Mimicry, Double-Consciousness and Hybridity in Caryl Phillips' The Pagan Coast
Keywords:mimicry, double-consciousness, hybridity, colonial, post-colonial
This article examines closely the literary implications of the concepts of “mimicry,” “double-consciousness” and “hybridity” as philosophized by the postmodern critic Homi Bhabha and the Black American critic W. E. Du Bois, respectively. We have chosen author Caryl Phillips’ novel Crossing the River, its first episode in particular- “The Pagan Coast,” for we find what these terms connote is felt in the up-and-down development of the character named Nash Williams.
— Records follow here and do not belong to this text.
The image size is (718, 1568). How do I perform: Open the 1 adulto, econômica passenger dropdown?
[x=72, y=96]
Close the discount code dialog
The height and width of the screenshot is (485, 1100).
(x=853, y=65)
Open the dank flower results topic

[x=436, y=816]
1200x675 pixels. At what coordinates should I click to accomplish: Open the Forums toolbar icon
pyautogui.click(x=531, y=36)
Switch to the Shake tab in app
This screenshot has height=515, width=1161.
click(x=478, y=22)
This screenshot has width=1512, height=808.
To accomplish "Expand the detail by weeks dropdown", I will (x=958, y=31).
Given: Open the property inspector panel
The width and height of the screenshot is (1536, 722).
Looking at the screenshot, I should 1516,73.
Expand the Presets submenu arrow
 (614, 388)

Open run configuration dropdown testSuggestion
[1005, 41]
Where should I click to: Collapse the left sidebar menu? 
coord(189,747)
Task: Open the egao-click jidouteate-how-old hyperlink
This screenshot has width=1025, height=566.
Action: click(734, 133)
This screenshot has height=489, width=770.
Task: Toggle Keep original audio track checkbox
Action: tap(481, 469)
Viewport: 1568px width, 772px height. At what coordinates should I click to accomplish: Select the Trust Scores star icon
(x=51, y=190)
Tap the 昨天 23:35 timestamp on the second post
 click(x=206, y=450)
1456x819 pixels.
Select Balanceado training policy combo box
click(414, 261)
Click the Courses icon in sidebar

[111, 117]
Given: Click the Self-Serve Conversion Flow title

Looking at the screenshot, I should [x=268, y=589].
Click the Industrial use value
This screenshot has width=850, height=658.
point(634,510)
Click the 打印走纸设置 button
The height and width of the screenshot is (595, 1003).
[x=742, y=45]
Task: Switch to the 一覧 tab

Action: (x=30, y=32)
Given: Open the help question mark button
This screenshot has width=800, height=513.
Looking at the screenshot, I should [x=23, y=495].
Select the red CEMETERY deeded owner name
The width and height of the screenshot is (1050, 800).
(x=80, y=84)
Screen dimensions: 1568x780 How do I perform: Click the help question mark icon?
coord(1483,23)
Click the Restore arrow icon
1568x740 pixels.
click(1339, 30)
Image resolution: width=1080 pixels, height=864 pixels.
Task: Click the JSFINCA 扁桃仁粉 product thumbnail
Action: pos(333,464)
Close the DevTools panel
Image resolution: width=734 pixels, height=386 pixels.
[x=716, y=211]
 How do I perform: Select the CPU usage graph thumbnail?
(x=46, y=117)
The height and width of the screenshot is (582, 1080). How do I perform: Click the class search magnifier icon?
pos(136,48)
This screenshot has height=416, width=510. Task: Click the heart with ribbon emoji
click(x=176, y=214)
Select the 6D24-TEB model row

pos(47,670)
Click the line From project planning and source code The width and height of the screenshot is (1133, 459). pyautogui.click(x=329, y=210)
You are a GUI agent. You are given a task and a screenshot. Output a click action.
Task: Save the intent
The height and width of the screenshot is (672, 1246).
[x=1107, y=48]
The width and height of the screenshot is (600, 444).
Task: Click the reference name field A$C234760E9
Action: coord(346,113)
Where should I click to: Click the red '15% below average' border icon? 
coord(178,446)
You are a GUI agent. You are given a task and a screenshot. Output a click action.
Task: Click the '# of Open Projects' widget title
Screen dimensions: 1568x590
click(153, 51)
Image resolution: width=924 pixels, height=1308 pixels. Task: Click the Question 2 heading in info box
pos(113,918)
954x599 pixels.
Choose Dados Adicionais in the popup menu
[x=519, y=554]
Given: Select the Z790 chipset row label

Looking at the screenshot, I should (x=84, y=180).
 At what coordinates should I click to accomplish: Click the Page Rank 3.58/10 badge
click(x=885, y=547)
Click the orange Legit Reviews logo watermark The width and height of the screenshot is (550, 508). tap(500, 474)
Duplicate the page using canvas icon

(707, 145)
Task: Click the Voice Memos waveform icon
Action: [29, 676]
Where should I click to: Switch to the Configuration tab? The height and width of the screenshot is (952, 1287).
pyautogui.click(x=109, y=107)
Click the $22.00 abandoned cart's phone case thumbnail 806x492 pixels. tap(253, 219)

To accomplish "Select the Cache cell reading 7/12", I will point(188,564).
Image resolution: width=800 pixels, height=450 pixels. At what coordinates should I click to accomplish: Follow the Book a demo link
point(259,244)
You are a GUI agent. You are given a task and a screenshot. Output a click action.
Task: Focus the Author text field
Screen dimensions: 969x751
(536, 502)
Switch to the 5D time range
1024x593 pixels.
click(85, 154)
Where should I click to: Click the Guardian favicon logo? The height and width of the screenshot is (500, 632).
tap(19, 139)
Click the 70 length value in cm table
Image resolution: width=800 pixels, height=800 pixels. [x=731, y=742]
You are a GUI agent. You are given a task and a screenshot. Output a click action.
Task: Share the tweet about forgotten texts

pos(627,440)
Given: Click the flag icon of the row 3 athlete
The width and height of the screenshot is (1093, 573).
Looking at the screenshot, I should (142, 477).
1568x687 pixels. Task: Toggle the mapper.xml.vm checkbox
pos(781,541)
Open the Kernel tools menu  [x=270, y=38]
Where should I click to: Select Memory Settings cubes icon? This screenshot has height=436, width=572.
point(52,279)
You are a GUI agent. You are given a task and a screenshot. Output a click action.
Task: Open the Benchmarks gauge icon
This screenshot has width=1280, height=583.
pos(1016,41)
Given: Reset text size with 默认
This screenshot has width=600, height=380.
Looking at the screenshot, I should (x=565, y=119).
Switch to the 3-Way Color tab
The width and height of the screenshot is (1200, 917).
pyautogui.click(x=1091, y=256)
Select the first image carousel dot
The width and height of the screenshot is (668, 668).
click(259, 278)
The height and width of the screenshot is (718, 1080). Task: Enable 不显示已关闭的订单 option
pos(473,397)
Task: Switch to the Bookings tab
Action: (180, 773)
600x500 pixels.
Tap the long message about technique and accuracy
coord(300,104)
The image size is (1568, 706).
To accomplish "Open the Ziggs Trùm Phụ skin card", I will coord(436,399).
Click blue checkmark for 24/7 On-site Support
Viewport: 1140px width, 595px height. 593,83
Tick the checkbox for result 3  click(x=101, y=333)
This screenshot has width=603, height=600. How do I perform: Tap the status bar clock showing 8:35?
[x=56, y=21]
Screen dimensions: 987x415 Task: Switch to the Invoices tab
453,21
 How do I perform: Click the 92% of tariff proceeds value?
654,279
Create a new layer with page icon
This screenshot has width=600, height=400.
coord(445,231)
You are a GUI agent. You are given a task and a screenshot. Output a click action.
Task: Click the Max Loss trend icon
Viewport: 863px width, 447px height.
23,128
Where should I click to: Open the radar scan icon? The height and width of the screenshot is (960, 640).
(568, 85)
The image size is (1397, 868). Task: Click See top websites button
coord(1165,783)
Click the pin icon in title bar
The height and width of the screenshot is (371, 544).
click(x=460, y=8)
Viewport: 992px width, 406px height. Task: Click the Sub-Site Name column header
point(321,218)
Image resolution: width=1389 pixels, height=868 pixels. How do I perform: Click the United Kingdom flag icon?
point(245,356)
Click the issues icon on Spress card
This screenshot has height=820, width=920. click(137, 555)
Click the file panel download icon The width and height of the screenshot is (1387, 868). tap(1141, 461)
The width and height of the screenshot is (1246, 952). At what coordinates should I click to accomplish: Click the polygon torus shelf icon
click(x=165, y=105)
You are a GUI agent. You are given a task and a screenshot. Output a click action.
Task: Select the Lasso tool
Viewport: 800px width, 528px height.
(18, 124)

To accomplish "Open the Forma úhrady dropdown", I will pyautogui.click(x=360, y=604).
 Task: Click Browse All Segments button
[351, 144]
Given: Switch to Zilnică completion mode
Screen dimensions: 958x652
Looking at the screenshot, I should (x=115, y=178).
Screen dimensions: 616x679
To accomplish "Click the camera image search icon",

First, the article quotes from Bhabha’s The Location of Culture to show how “mimicry” displaces imperialism from the center by exposing the imperil ideology from within. This center will eventually encompass some other discourses coming from the margin. Then the argument delves deep into the various narratologicl voices and focal perspectives, be they black or white, that Nash passes through to reflect the radical changes in his identity. We quote the Bible to highlight the similarities between the imperial ideology and Nash’s discourse. Secondly, “double-consciousness” is included as referred to by Du Bois in his The Souls of Black Folk. The article discusses how “double-consciousness” paves the way for “hybridity” to be the essence of a new culture since it calls for maintaining cultural aspects different cultures take in. A thematically third section is Bhabha’s “hybridity” back again to The Location of Culture, as a solution to the warring clashes in unstable identities. The article reaches the conclusion that “mimicry” and “hybridity” are the tools for a “double-conscious” reconciliation which is not following a single ideology but a hybridized one. The literary manifestations of this hybrid culture are growing a garden with American seeds and tools on the African land and educating the native Africans in reading and writing besides sustaining the Liberian cultural codes with Christianity.